RECORD EXTRACTS
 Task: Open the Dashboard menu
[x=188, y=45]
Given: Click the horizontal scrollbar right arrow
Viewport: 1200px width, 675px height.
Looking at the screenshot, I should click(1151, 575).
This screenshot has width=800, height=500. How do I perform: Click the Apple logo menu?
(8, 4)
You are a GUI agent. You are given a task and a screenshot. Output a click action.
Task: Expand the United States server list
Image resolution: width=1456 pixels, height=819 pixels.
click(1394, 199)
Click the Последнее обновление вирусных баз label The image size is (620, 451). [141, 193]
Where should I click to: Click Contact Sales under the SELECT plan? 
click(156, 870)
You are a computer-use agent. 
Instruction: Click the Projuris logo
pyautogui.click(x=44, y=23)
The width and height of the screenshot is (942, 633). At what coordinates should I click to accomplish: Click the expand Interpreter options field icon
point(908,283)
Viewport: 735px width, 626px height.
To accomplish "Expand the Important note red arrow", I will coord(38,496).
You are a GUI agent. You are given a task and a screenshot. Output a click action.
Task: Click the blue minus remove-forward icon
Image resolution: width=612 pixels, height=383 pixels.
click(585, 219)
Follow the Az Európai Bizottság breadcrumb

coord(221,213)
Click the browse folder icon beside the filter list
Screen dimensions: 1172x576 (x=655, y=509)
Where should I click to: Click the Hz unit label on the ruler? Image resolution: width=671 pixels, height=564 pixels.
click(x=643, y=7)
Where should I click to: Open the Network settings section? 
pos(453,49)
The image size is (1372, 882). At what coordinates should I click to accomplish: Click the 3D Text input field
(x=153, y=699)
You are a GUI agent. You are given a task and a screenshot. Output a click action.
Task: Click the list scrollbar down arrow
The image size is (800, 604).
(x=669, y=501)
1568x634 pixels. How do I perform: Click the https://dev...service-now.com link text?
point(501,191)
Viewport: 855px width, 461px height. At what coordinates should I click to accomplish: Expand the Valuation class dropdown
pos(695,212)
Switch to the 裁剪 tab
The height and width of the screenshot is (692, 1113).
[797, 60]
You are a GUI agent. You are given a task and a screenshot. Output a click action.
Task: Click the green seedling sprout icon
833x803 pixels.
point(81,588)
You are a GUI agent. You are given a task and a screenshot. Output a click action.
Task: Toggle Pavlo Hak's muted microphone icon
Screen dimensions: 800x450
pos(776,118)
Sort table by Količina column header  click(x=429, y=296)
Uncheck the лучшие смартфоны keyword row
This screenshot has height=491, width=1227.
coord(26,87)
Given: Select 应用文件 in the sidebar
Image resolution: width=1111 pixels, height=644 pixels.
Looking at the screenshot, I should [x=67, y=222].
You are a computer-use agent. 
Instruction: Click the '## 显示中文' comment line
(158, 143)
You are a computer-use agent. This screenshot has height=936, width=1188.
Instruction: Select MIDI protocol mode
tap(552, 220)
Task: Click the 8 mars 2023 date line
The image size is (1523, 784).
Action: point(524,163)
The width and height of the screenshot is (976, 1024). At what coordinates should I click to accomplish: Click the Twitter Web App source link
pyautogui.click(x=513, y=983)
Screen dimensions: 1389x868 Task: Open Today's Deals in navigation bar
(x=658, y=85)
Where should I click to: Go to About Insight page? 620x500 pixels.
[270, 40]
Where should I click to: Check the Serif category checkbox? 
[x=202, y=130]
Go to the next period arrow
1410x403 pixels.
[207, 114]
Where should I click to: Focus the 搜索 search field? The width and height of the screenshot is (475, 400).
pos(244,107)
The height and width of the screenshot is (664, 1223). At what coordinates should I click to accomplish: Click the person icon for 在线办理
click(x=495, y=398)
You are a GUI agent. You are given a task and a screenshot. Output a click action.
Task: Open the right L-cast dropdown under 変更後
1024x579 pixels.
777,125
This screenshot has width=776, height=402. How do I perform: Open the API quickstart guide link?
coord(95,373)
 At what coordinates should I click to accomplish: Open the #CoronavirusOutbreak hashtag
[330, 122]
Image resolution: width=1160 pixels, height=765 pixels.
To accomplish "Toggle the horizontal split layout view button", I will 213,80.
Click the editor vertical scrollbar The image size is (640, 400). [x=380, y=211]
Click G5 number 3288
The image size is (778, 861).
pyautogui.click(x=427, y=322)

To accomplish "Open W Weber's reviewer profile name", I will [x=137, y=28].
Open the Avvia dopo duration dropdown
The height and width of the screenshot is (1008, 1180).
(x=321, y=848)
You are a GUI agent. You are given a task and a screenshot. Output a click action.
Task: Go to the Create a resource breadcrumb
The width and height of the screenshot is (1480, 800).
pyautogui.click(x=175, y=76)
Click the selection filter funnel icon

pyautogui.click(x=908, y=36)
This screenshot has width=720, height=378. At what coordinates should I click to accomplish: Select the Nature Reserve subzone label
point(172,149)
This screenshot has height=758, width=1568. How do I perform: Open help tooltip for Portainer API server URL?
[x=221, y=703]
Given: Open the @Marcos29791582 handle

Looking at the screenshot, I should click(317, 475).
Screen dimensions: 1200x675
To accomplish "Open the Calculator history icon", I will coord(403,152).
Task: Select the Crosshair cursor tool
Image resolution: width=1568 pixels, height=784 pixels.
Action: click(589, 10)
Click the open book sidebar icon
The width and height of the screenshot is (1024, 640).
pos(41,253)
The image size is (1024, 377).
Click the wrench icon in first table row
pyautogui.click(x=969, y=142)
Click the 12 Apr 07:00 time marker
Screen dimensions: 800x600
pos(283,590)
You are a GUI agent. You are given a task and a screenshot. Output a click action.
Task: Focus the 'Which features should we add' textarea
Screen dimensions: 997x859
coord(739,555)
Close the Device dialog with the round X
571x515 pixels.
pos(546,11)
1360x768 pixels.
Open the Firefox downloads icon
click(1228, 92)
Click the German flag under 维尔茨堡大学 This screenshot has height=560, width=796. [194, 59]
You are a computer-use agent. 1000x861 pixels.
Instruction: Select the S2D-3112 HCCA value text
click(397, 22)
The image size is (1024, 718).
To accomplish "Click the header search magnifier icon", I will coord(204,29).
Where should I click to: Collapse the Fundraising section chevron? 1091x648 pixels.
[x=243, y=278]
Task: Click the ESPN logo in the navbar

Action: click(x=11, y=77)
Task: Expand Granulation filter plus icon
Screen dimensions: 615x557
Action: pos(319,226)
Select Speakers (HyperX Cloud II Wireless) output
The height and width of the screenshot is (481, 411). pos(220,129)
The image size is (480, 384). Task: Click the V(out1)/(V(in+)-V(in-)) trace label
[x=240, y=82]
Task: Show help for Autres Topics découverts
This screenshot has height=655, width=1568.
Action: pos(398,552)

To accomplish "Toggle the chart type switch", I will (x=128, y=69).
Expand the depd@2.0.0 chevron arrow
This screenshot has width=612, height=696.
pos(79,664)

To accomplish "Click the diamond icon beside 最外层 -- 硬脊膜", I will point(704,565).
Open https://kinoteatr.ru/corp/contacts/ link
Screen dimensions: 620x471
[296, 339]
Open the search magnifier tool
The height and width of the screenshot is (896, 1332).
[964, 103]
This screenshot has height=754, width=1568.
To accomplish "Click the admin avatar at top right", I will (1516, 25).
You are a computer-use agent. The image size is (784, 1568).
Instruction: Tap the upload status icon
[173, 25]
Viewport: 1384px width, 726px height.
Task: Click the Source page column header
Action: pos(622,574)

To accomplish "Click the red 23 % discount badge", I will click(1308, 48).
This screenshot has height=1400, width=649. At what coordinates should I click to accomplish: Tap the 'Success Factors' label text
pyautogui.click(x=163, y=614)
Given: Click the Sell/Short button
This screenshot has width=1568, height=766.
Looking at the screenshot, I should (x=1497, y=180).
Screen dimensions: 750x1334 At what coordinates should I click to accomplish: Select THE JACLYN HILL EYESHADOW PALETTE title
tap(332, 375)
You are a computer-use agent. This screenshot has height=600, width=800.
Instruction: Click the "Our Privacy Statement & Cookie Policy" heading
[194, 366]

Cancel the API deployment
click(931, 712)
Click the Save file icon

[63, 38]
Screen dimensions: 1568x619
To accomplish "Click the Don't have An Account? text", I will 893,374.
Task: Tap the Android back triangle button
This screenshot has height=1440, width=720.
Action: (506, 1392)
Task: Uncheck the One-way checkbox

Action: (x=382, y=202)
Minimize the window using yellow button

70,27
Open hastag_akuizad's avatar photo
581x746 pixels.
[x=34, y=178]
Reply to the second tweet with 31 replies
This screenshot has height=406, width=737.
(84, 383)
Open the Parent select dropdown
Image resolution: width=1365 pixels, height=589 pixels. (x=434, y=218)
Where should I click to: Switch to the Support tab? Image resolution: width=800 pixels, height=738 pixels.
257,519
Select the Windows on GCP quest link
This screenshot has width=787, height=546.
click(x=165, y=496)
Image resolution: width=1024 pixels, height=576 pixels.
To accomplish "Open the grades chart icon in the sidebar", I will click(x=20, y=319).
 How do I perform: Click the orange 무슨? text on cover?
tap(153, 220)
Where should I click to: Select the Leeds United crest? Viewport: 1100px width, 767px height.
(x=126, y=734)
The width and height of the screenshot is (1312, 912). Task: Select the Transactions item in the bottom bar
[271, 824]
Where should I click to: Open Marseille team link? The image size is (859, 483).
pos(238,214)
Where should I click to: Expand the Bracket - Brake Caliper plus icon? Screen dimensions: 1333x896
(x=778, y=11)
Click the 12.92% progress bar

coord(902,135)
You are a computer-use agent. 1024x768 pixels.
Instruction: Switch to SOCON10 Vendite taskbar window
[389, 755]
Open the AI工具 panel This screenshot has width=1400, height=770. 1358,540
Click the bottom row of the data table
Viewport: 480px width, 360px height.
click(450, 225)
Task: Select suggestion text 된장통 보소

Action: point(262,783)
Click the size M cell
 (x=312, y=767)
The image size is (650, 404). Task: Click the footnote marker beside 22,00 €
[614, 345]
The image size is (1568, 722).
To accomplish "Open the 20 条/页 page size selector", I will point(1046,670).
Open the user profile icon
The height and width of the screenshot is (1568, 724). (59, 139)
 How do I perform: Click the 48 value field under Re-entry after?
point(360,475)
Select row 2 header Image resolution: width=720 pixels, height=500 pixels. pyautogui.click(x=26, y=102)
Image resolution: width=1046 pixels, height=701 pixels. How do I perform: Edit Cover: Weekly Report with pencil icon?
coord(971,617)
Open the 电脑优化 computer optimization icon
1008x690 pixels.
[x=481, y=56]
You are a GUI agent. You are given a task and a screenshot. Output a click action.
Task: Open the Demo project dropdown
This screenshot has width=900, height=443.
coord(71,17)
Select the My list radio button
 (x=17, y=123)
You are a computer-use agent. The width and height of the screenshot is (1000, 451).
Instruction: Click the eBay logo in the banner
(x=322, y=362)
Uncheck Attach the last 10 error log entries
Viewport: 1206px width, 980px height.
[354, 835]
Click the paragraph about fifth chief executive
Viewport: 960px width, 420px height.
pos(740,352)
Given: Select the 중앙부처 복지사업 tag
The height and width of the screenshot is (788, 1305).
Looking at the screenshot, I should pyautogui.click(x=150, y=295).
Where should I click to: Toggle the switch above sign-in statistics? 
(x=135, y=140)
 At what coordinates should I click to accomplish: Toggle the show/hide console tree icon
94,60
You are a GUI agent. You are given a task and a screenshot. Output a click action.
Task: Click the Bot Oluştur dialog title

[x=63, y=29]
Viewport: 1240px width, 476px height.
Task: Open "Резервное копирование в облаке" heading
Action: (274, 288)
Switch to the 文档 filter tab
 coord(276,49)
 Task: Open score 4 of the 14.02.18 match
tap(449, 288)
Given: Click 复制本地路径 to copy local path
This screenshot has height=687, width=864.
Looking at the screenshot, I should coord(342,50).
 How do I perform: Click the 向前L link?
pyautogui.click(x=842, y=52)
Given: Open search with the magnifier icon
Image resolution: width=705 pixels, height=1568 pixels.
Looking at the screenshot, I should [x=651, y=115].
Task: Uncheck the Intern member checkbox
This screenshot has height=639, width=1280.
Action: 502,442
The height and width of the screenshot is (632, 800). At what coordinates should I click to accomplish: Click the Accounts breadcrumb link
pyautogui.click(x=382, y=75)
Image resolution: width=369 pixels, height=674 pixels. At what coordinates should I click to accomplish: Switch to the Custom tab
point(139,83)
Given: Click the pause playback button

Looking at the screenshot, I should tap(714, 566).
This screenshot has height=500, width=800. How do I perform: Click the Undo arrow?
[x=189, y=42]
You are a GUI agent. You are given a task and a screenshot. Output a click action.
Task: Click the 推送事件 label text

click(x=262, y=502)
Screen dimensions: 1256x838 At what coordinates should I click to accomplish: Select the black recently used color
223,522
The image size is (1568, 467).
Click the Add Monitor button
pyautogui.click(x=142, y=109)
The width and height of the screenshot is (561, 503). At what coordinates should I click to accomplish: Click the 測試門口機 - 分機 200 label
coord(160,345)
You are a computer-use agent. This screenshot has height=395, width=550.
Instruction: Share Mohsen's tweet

PROBLEM STATEMENT
Search the entries for the word "magnifier". Copy every line where it occurs.

FINAL ANSWER
To accomplish "Click the header search magnifier icon", I will coord(204,29).
Open the search magnifier tool
Given: Open search with the magnifier icon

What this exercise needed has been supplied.